=== Problem statement ===
Scan the entries for the word "computer", and copy every line where it appears.

=== Supplied material ===
---*---

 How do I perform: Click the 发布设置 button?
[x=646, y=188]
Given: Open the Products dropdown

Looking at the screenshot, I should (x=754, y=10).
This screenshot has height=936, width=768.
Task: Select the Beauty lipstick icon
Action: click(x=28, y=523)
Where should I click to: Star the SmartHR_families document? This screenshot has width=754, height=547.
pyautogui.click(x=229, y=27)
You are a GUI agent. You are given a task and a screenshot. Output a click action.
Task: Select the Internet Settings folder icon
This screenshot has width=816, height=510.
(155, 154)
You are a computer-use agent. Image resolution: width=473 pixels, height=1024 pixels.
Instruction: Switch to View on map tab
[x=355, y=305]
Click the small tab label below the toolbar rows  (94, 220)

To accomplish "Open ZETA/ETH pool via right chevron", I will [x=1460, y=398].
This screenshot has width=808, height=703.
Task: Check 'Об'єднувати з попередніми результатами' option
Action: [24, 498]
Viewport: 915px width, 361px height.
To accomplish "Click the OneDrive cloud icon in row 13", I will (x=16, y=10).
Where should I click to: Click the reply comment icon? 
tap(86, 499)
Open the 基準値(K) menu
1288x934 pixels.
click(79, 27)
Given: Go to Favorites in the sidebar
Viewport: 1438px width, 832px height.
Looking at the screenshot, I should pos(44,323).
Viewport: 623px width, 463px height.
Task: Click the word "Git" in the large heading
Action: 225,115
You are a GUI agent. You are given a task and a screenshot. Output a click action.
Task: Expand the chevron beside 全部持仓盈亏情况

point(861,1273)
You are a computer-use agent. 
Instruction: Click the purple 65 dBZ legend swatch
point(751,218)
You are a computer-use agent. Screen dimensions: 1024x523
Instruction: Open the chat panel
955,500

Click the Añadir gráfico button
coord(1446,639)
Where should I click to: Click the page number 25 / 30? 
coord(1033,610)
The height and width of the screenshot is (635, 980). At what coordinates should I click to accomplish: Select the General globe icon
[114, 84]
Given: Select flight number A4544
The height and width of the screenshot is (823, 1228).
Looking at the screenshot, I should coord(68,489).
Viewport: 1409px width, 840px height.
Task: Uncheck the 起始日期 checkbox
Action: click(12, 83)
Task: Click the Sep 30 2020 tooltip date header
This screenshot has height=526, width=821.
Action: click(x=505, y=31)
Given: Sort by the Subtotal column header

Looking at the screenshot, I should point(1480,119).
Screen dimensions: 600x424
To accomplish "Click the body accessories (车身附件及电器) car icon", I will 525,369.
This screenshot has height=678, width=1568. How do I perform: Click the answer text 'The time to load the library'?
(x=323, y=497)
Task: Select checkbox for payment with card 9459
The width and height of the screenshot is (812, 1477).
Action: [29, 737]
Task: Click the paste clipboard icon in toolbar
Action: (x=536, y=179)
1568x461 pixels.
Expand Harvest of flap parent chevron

---*---

=== Response to the task ===
You are a computer-use agent. Image resolution: width=473 pixels, height=1024 pixels.
You are a computer-use agent. 
You are a computer-use agent. Screen dimensions: 1024x523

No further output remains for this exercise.